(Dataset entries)
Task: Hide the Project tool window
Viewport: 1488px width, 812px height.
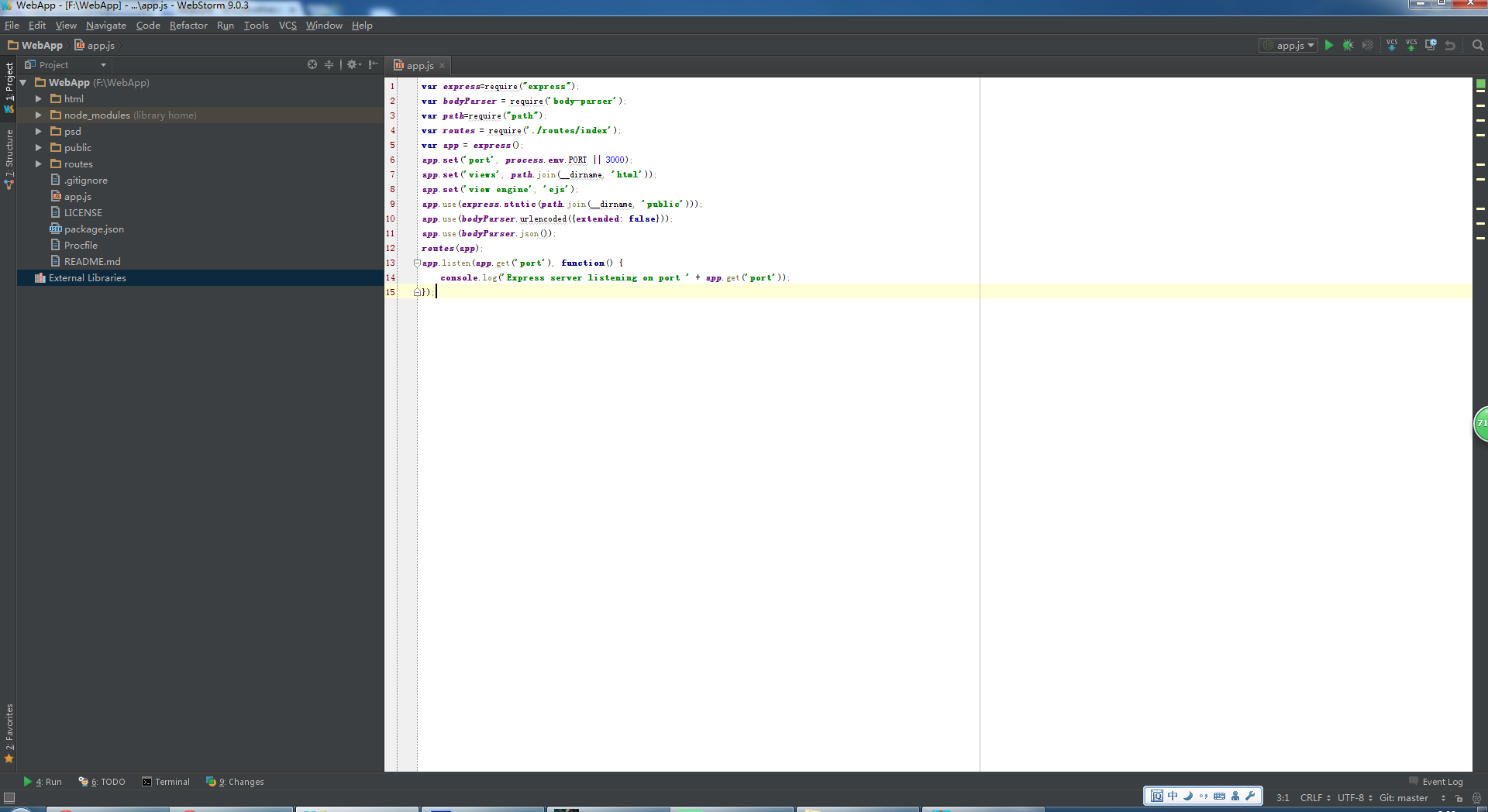Action: [374, 65]
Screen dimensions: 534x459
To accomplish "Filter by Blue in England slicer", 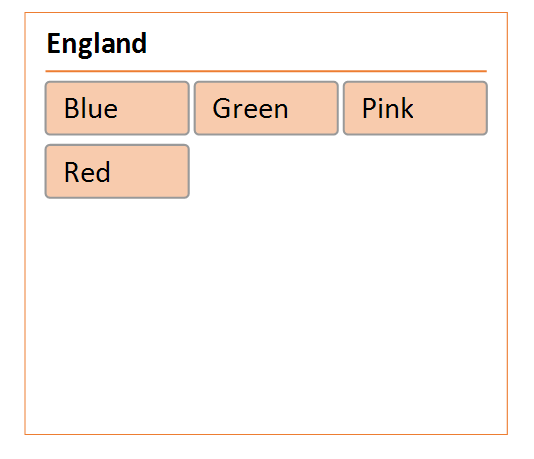I will (x=117, y=108).
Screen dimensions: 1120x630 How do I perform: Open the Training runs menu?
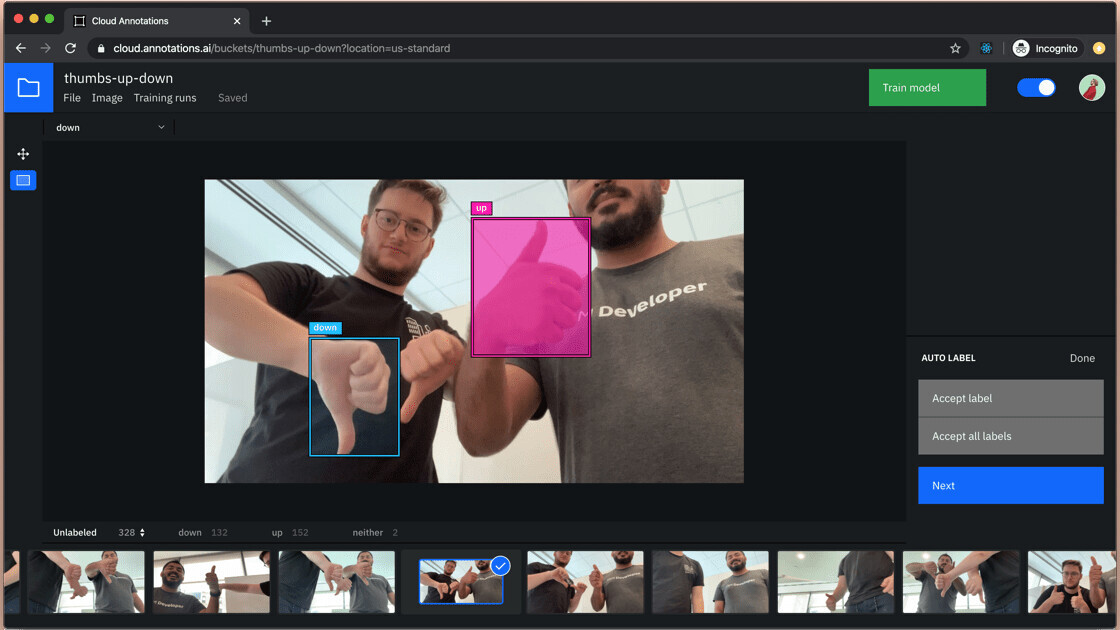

• TASK DESCRIPTION
From the records above, report the number of lines that hold the string "dimensions" and add nothing.

• RESPONSE AREA
2